§ INSTRUCTIONS FOR THE TASK
For the material below, output exactly the span from the line with "The height and width of the screenshot is (912, 636)." to the line with "You are a computer-use agent. Screen", including both, and nothing besides.

§ DATA FOR THIS EXERCISE
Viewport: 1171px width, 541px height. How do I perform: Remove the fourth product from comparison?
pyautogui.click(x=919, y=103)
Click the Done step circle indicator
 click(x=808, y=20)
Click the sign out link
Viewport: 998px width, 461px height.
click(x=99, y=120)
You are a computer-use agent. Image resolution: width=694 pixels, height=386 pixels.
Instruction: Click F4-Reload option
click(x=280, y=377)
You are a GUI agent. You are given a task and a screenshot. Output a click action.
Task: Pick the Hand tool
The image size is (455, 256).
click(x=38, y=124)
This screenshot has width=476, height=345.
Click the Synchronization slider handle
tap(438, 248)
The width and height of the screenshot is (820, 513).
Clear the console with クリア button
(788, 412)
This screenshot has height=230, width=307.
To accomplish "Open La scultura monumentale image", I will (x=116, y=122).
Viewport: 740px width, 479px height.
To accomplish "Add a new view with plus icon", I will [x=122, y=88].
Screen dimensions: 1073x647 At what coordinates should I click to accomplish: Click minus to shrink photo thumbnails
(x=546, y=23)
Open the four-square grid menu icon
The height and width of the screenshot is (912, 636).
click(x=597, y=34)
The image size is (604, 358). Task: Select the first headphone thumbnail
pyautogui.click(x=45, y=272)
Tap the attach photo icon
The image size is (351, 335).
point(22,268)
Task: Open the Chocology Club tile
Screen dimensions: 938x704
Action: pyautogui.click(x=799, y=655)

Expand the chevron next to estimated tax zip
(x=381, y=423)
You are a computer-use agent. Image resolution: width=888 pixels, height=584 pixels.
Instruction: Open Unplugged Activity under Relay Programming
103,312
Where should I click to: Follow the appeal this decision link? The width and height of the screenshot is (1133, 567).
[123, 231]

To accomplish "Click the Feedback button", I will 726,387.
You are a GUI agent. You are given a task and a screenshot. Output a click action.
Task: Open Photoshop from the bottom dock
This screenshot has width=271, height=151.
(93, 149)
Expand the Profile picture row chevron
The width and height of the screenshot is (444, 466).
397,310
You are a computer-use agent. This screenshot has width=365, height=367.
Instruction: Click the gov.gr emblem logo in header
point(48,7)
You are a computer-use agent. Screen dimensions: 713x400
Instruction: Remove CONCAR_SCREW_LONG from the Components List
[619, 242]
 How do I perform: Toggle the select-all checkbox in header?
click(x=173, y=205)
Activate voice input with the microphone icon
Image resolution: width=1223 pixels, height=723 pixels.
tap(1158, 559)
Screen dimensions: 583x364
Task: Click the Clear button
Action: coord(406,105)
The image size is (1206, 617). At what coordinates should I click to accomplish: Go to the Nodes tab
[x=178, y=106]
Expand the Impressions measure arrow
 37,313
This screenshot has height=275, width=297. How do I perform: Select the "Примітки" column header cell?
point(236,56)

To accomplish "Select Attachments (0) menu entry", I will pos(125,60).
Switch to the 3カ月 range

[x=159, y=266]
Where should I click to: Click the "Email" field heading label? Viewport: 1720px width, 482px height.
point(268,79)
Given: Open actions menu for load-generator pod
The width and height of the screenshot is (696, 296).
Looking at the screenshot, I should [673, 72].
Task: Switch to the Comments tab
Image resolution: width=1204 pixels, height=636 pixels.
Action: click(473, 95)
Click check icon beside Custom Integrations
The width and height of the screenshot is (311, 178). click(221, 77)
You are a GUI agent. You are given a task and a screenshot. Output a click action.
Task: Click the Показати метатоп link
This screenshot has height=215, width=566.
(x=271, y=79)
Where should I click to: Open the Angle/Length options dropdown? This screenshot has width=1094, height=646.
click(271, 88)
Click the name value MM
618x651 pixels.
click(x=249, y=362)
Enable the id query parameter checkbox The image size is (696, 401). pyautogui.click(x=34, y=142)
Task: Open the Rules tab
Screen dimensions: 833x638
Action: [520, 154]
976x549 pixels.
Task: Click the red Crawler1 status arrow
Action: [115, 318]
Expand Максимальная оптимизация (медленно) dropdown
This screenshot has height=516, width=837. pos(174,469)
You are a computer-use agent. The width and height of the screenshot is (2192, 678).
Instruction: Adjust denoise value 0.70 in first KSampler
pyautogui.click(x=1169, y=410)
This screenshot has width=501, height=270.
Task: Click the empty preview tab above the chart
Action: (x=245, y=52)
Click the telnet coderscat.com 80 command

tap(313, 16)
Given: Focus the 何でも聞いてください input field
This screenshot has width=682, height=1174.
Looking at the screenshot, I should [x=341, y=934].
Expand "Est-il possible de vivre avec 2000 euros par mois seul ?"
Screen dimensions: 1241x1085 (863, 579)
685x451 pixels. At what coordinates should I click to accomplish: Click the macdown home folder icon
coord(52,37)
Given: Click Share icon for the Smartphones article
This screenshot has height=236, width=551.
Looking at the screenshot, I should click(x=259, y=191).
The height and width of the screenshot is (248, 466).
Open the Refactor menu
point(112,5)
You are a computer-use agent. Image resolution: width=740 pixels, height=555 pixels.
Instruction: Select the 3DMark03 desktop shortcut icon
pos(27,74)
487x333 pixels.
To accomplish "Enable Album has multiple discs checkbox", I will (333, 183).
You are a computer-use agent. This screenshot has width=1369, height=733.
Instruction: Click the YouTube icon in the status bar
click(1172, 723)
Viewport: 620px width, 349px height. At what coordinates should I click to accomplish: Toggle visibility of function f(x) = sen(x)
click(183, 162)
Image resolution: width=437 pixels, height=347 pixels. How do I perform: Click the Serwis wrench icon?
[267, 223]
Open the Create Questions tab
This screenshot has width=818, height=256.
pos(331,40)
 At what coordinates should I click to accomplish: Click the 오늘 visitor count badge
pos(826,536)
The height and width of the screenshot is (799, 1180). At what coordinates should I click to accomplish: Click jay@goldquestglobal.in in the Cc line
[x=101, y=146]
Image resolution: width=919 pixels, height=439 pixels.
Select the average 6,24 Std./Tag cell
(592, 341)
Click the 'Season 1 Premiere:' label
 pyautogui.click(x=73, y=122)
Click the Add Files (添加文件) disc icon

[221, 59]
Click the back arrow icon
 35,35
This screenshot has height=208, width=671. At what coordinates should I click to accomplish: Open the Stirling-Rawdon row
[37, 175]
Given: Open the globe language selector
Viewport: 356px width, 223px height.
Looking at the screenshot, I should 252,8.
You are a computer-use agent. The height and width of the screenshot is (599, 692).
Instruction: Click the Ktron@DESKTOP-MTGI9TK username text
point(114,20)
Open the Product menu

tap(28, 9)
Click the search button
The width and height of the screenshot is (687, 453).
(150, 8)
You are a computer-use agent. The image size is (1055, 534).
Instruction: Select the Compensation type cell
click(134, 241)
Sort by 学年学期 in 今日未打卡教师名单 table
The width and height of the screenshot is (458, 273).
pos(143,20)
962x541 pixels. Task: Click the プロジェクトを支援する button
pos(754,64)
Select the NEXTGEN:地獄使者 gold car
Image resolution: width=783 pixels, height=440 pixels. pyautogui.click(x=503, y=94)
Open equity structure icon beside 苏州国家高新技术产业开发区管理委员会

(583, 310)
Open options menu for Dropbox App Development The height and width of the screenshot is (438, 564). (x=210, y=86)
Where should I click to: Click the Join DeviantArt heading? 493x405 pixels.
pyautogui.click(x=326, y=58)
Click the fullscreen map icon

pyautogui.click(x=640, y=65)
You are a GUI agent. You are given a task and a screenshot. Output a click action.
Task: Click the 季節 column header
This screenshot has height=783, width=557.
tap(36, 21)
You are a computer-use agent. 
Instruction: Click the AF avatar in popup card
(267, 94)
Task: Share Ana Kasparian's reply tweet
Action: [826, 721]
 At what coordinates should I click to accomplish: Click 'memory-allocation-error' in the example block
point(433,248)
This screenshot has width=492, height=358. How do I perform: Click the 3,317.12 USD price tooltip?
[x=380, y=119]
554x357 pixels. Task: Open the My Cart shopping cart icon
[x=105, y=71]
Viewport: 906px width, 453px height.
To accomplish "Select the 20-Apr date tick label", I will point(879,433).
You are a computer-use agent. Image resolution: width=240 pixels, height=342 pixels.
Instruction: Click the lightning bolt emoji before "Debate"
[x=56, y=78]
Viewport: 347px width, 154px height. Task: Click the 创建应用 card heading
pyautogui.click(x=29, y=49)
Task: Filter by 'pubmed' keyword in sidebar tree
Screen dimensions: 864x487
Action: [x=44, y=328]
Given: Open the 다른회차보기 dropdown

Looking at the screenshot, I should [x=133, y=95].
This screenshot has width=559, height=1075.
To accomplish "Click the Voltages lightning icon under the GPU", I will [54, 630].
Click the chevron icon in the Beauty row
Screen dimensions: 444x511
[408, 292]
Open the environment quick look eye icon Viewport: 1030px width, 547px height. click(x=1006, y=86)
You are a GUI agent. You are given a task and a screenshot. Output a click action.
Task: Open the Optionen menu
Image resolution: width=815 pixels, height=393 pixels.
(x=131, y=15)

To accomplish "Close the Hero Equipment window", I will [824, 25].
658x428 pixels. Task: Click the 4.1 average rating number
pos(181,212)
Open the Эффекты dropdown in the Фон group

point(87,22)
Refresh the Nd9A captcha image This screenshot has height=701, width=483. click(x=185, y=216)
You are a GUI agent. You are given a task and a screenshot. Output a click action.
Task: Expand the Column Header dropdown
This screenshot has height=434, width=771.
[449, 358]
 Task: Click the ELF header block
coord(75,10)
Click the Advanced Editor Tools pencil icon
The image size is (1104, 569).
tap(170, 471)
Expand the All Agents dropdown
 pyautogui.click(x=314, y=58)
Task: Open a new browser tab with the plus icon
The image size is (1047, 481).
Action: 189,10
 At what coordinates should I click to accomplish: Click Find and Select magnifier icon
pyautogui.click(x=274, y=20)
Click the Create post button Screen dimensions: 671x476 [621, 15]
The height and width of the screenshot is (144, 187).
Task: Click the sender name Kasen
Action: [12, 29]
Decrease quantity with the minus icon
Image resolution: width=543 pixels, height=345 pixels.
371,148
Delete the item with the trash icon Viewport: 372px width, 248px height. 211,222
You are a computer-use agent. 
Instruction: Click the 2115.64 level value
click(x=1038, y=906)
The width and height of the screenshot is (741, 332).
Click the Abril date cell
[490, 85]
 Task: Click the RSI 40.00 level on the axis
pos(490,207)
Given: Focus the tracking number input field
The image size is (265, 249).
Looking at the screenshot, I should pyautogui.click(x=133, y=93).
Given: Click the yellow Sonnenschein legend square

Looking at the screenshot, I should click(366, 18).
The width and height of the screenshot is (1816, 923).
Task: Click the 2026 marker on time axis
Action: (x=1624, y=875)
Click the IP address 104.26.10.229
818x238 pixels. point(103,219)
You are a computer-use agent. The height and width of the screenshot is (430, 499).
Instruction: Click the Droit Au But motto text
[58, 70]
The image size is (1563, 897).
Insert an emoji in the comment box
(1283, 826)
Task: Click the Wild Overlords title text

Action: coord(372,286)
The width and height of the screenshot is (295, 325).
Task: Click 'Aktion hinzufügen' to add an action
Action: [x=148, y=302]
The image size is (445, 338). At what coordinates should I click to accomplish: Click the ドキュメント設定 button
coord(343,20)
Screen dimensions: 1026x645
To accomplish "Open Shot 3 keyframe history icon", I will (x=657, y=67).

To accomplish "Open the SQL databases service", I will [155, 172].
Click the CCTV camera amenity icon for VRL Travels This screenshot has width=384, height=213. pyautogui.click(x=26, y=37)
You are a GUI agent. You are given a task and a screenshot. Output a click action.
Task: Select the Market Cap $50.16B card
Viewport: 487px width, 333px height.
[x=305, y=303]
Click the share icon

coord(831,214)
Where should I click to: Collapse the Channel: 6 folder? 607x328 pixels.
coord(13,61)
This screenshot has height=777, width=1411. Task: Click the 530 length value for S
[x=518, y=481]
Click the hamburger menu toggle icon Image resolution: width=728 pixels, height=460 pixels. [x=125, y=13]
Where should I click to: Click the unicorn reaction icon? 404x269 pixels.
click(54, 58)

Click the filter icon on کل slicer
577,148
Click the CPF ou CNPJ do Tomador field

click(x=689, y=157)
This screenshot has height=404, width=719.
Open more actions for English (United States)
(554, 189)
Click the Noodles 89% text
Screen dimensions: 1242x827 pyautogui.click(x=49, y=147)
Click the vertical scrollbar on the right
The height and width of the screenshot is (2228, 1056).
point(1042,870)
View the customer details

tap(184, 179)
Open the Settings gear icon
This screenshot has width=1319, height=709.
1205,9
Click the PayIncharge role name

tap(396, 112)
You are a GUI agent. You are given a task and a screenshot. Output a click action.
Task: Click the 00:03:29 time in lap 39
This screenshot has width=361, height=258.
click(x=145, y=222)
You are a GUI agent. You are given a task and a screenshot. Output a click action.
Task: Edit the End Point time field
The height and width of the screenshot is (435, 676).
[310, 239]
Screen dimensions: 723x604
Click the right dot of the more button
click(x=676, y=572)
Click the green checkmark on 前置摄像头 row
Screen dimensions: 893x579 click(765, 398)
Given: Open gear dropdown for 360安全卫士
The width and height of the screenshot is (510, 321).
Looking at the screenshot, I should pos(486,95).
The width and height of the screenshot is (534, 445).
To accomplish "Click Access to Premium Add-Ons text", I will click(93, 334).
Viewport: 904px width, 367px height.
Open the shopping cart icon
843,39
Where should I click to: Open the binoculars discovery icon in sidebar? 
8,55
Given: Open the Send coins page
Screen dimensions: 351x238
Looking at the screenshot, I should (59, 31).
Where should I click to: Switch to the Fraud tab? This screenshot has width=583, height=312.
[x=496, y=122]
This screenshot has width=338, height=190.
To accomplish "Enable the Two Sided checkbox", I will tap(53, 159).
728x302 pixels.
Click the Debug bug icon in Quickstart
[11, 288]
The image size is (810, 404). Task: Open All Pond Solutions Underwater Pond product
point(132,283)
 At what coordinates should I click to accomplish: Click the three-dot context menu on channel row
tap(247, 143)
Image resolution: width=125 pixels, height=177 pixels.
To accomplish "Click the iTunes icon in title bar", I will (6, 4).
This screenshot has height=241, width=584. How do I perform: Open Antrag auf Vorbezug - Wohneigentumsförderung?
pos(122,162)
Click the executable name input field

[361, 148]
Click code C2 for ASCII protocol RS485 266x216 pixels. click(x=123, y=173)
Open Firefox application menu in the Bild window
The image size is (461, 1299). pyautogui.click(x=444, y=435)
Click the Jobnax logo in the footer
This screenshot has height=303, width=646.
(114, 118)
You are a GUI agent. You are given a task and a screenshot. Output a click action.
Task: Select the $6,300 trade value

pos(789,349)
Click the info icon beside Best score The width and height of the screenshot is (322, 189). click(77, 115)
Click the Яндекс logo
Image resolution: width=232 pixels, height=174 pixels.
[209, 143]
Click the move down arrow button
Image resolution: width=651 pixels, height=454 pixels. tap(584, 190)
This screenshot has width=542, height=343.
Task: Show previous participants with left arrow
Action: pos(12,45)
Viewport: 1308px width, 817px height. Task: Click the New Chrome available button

§ SOLUTION TO THIS TASK
The height and width of the screenshot is (912, 636).
click(x=597, y=34)
The image size is (604, 358). Task: Select the first headphone thumbnail
pyautogui.click(x=45, y=272)
Tap the attach photo icon
The image size is (351, 335).
point(22,268)
Task: Open the Chocology Club tile
Screen dimensions: 938x704
Action: pyautogui.click(x=799, y=655)

Expand the chevron next to estimated tax zip
(x=381, y=423)
You are a computer-use agent. Image resolution: width=888 pixels, height=584 pixels.
Instruction: Open Unplugged Activity under Relay Programming
103,312
Where should I click to: Follow the appeal this decision link? The width and height of the screenshot is (1133, 567).
[123, 231]

To accomplish "Click the Feedback button", I will 726,387.
You are a GUI agent. You are given a task and a screenshot. Output a click action.
Task: Open Photoshop from the bottom dock
This screenshot has width=271, height=151.
(93, 149)
Expand the Profile picture row chevron
The width and height of the screenshot is (444, 466).
397,310
You are a computer-use agent. This screenshot has width=365, height=367.
Instruction: Click the gov.gr emblem logo in header
point(48,7)
You are a computer-use agent. Screen dimensions: 713x400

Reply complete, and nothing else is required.